■ **Listed records**:
※

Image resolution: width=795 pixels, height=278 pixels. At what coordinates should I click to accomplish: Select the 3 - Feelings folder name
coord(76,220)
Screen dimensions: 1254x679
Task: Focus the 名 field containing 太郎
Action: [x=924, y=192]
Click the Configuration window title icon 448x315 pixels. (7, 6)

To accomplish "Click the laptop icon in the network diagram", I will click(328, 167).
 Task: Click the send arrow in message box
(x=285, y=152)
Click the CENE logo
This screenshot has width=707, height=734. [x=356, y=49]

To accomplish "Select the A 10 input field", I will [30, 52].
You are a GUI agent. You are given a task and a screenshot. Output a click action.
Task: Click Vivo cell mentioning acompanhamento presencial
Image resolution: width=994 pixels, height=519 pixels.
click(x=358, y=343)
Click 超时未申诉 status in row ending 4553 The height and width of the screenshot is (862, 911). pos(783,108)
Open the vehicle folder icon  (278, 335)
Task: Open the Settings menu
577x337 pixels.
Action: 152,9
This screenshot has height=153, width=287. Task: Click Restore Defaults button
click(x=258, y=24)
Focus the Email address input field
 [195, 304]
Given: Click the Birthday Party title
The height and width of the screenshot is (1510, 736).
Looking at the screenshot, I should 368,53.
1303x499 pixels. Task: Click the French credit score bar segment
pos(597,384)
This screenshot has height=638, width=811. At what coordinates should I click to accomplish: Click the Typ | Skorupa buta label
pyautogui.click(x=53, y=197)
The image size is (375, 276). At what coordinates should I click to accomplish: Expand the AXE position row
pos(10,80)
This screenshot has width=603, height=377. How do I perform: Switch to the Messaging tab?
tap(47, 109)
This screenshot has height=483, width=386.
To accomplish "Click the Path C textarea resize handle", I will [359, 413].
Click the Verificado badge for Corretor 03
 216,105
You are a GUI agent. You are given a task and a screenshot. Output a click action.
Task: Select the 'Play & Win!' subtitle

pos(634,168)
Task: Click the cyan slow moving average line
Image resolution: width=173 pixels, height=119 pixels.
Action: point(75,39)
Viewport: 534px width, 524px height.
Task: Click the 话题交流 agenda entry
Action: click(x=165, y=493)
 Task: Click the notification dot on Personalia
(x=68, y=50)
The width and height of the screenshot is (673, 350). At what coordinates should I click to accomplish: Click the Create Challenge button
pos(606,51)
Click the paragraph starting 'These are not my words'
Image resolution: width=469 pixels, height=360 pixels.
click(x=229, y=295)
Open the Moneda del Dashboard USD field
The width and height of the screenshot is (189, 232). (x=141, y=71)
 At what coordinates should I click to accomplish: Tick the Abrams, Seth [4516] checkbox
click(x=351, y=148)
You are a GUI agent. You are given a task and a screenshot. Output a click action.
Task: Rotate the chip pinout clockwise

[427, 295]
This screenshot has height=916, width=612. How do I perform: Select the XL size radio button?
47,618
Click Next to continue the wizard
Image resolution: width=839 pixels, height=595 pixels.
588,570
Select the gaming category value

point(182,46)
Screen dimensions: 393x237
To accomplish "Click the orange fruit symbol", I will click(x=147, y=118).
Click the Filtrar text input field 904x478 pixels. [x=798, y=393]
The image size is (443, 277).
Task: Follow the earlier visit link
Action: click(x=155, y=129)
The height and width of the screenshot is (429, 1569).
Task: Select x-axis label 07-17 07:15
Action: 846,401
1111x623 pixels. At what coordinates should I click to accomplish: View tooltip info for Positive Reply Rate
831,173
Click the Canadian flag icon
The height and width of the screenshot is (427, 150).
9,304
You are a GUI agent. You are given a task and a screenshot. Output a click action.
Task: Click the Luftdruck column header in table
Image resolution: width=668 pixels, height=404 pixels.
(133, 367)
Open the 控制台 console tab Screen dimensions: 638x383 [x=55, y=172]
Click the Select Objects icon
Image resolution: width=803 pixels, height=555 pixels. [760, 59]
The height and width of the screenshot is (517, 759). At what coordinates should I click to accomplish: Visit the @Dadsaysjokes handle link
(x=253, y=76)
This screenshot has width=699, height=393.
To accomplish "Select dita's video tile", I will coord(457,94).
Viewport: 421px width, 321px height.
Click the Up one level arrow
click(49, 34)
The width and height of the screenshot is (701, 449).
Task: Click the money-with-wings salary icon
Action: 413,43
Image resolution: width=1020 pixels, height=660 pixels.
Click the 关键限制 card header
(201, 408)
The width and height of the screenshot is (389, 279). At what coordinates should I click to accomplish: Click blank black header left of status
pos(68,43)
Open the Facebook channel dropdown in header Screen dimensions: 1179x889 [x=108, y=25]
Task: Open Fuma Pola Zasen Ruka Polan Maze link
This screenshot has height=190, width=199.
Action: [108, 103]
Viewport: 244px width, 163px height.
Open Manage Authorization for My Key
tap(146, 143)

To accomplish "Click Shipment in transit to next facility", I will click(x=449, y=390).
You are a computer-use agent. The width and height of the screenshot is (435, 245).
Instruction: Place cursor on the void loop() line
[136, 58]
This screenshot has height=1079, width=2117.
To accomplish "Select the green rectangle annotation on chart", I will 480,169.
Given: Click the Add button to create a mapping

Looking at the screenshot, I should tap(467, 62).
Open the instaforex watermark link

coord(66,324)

※

■ **What you need to do**: Tell how many lines in the material above include the word "will", giving the number only.

■ **Exercise answer**: 7